You need someone to watch your young children or adult dependent during the summer and after school, while you and your spouse work or attend a full time school. 

IRC (Internal Revenue Code) Section 21, Expenses for household and dependent care services necessary for gainful employment. IRC section 21 provides a credit for taxpayers who incur child care or dependent care expenses that allow the taxpayers to be employed. Limits are imposed on the amount of the credit.

The dependent care credit is available if your relative watches your children so you and your spouse can be gainfully employed or attend a school.  The credit is for middle to upper income families is equal to 20% of the first $3,000 of qualified expenses for a child under age 13 and 20% of the first $6,000 of qualified expenses for two or more qualified children.
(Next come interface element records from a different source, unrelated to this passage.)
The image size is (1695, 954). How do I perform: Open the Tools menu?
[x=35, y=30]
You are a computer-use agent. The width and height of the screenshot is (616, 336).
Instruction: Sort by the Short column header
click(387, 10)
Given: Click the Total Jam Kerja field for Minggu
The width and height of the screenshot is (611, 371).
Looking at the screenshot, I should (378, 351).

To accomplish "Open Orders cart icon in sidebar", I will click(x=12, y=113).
Thus, if you have three children under age 13 and pay someone to watch them, the maximum credit you can claim is $1,200 (20% of $6,000).
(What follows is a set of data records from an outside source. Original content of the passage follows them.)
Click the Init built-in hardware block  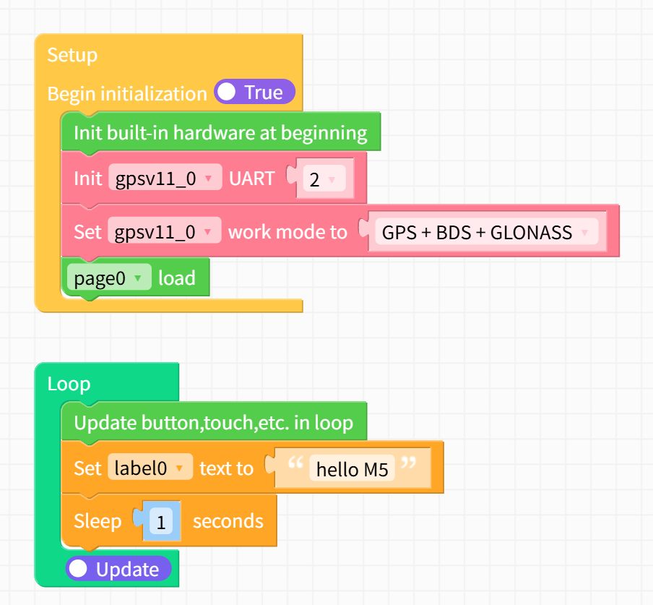(x=225, y=132)
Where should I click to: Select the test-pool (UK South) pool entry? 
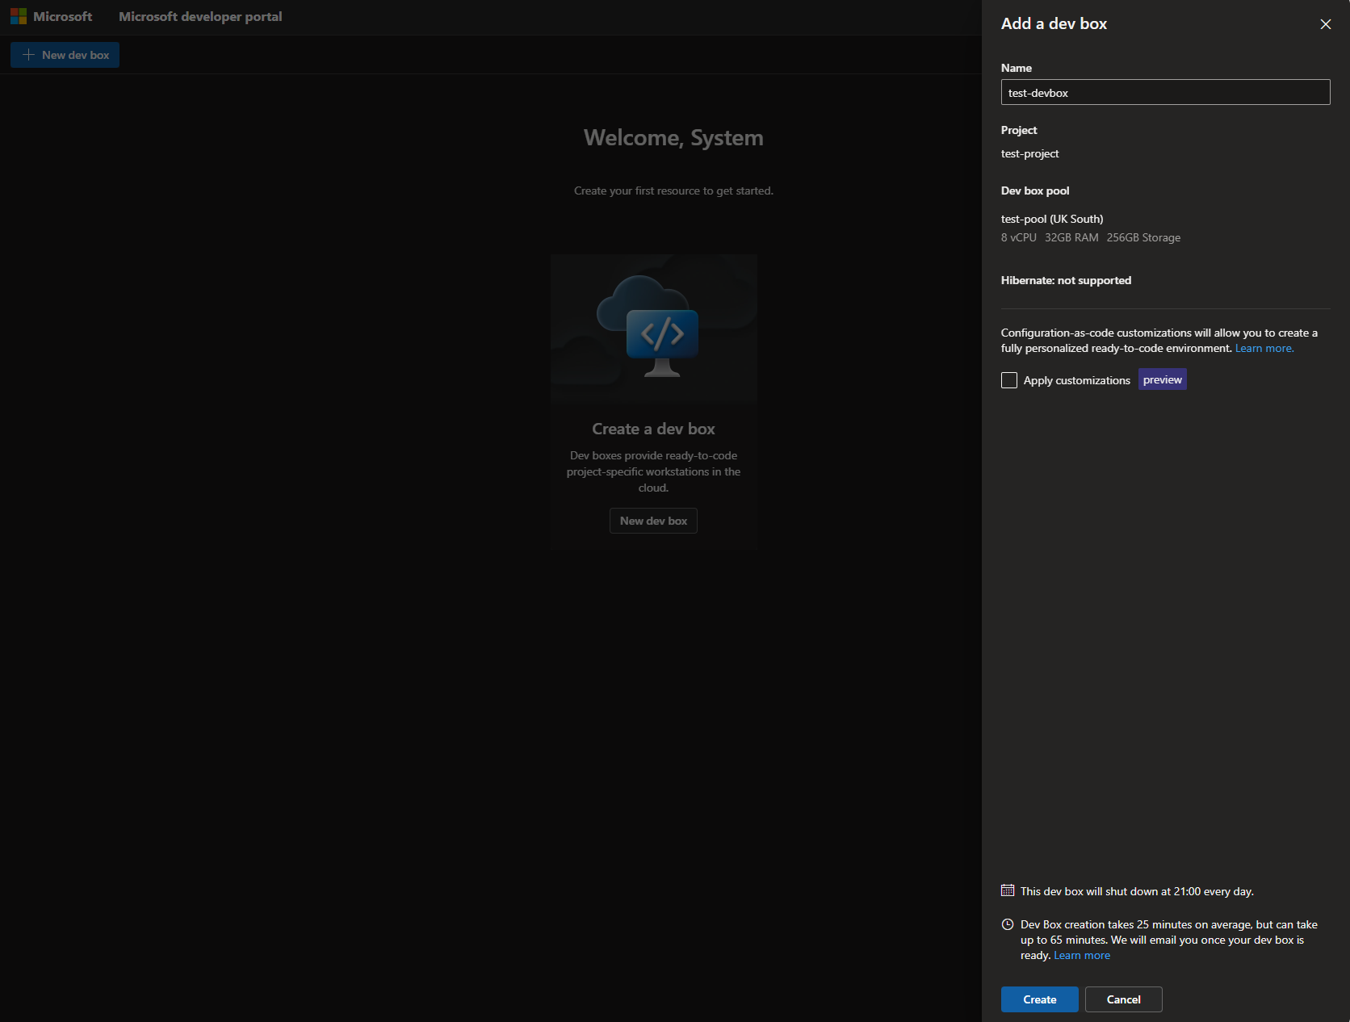(x=1051, y=218)
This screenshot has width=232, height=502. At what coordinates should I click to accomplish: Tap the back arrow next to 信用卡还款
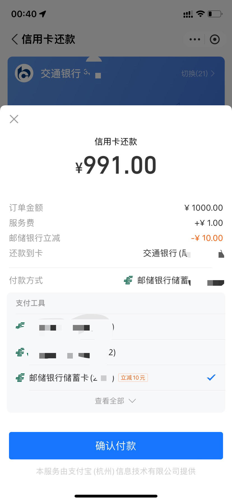(15, 39)
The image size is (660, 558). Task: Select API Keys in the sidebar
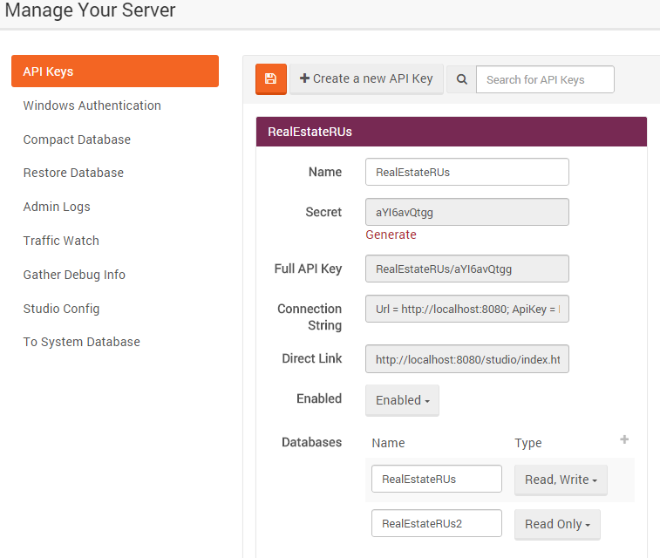114,71
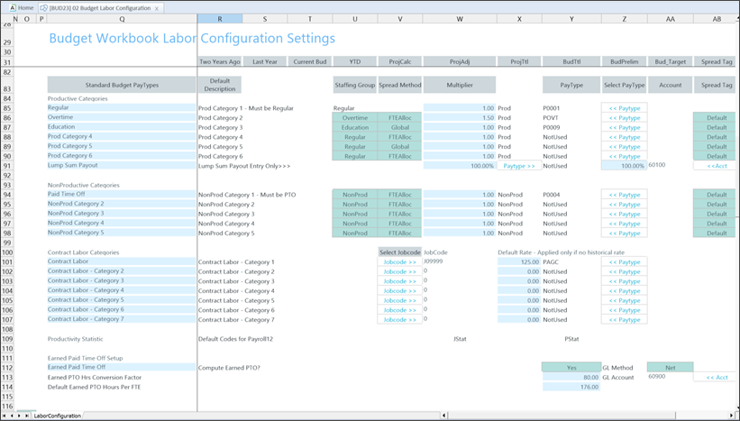Open Staffing Group dropdown for Overtime row
The image size is (740, 421).
tap(354, 118)
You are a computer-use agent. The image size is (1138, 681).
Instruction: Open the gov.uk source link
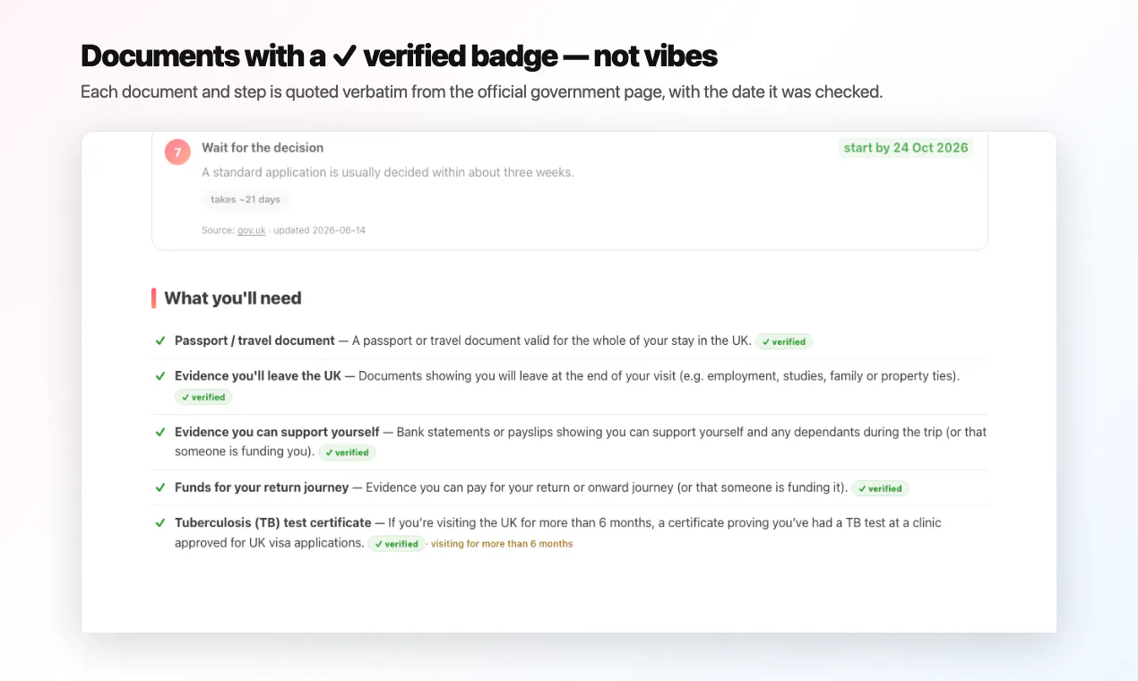pos(251,230)
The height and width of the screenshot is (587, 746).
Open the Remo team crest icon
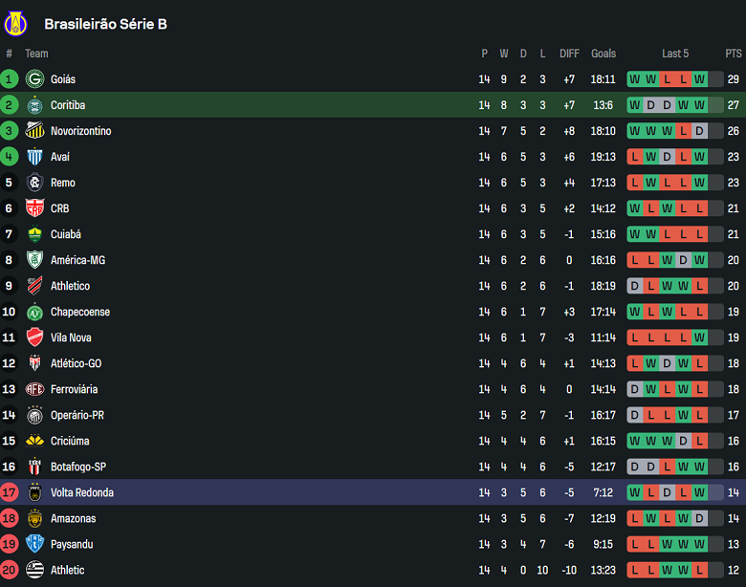35,183
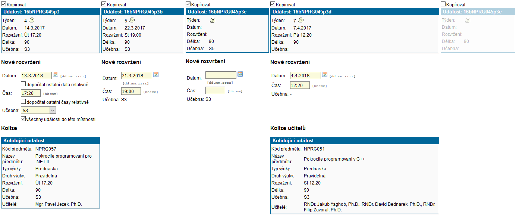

To qualify for the dependent care credit, you must meet the following requirements:

  1. The child must be your biological child, adopted child, step-child or foster child.
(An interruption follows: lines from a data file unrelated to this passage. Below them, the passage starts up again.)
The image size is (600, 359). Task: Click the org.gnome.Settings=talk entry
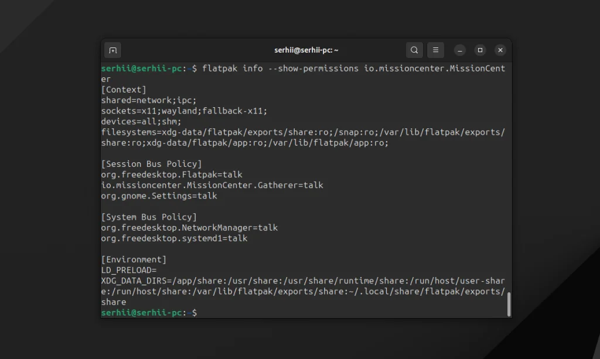159,196
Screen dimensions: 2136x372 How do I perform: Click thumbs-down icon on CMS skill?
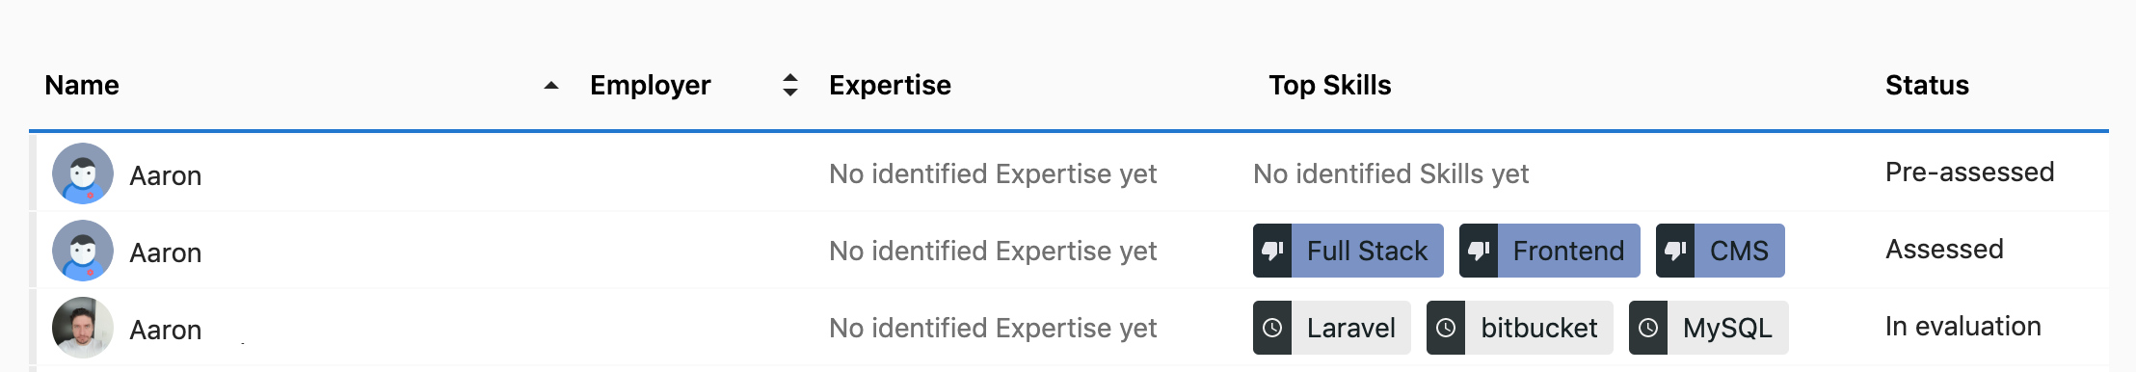(x=1675, y=251)
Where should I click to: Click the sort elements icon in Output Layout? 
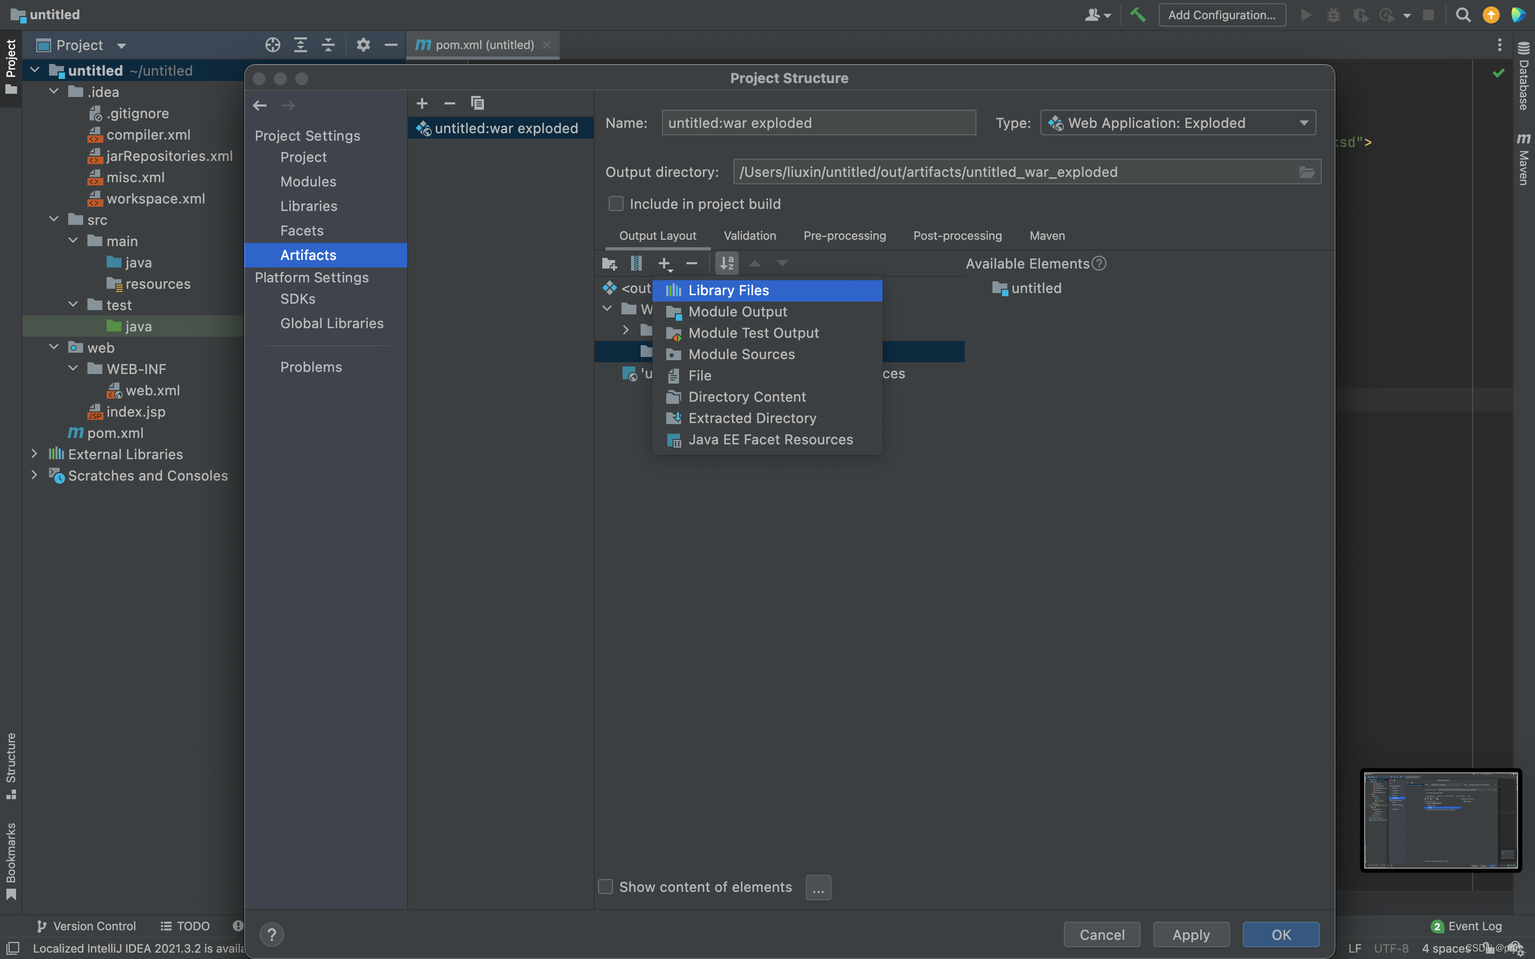coord(726,263)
  2. The child must live with you for more than half the year (counting time away from home for school or traveling).
  3. The child must be younger than 13 or permanently and totally disabled regardless of age, who is physically or mentally incapable of self-care.
  4. You must provide more than half the cost of keeping up a home in which you and your child live during the year. (If your child has a trust fund or other income, the trust can’t provide more than half the support.)
  5. The expenses must be incurred for you (and your spouse, if married) to be gainfully employed. The requirement for “gainful employment” is satisfied if one spouse is a full-time student while the other works. Remember that a tax credit is more valuable than a deduction and reduces your tax bill on a dollar-for-dollar basis.